The main limitation of this study is the small number of patients included. To validate these results and modify the recommendations, it seems interesting to carry out a multicentric study to include a larger number of azoospermic patients. Beginning an assessment immediately is one way of dealing with this distress. Given the average age of the patients (30), every month gained is an additional chance of pregnancy (Biomedicine Agency, 2020). However, it should be emphasized that treatment particularly should be postponed until a confirmatory semen test is performed.

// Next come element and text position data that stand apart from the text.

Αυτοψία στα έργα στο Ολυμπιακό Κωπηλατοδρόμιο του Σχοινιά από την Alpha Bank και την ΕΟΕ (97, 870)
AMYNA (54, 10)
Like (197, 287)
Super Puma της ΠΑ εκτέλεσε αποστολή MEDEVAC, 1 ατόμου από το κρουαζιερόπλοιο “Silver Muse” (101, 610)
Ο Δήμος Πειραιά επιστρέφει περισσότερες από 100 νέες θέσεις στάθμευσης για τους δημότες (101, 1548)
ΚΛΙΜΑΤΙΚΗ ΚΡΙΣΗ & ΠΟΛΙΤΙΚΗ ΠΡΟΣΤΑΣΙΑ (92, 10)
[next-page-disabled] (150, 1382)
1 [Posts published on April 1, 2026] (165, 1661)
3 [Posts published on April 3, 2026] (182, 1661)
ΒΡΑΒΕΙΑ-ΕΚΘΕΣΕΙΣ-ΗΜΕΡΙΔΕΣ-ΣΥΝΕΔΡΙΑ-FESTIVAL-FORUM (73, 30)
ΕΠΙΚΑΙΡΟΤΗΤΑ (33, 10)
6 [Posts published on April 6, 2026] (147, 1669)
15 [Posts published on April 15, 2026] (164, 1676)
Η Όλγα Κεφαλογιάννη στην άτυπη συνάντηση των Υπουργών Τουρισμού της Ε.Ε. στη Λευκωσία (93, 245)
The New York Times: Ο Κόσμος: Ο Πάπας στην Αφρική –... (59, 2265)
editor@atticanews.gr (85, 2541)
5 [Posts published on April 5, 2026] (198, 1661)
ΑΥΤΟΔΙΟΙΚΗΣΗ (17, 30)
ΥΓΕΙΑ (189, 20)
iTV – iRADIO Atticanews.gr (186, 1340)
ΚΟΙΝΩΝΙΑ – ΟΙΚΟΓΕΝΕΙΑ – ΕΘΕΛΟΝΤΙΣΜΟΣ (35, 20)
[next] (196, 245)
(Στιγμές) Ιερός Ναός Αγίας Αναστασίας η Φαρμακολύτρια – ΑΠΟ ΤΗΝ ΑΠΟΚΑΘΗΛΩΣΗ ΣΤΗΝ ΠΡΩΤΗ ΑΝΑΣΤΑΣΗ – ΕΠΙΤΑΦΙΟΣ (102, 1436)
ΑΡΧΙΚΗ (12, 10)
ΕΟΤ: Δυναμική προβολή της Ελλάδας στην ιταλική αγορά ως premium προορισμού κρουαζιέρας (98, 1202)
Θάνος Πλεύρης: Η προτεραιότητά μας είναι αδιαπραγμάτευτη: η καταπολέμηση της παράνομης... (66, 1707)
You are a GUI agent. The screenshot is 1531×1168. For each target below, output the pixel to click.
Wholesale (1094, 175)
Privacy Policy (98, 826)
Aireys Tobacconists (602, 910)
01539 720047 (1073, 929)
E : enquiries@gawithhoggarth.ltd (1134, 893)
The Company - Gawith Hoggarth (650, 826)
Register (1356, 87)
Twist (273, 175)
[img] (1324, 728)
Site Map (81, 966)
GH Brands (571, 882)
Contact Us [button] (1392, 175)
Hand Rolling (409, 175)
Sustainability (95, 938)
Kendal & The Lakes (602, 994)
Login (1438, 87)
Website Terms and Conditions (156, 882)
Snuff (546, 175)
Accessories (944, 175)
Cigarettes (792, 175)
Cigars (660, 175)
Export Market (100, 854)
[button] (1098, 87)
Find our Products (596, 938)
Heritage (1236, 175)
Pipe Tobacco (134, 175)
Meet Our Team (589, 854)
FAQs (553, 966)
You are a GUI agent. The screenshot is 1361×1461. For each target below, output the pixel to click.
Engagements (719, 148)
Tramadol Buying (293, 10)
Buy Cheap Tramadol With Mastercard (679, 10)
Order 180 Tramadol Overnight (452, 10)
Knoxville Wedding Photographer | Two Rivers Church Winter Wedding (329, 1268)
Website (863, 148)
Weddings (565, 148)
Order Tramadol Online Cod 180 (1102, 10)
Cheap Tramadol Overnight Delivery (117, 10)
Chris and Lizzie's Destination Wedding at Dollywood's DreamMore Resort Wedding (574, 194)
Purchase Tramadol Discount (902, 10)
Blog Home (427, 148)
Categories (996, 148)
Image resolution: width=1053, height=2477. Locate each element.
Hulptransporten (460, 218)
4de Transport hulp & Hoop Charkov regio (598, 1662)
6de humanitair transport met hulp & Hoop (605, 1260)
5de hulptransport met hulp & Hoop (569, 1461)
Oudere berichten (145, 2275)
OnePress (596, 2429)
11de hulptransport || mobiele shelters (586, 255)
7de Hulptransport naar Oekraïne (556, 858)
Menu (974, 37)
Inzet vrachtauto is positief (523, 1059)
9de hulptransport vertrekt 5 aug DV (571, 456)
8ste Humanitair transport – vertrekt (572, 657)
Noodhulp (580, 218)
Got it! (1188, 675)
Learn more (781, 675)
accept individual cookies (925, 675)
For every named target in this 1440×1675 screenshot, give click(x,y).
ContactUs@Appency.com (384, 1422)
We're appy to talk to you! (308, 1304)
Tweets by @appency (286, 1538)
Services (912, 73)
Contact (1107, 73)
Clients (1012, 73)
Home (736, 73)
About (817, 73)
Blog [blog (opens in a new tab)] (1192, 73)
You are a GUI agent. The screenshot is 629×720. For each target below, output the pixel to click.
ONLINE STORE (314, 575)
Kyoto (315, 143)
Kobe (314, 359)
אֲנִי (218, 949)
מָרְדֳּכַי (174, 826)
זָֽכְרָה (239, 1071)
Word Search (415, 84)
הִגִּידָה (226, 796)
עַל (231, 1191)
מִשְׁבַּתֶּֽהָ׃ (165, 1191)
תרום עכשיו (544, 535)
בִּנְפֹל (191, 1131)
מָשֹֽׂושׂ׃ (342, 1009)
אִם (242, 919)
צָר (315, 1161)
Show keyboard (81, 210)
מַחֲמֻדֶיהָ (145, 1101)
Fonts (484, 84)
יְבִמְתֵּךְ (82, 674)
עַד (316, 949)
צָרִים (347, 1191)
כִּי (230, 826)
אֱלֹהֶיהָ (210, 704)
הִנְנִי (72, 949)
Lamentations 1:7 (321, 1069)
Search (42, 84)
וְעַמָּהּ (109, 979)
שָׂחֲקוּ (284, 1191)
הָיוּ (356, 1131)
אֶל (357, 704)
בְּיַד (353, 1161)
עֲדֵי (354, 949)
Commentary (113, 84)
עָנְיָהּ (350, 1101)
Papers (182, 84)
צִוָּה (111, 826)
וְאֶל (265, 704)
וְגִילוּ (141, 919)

Carrying out a prospective study on the necessity of not waiting for the control test to start an infertility assessment, would make it possible to access the improvement in psychological care and the births rate in reproductive medicine in azoospermic couples.

CONCLUSION

In 99.5% (171/172) an infertility assessment is necessary after the discovery of azoospermia on the first semen analysis. These results suggest that it should not wait for the result of the control test to start an infertility assessment. This would reduce the stress caused by the announcement of the diagnosis of azoospermia by proposing active management as soon as the result of the first semen analysis is known. It is however necessary to do the control test in order to search for spermatozoa usable in ICSI and thus avoid unnecessary TESE.

CONFLICT OF INTEREST

The authors have no conflict of interest to declare.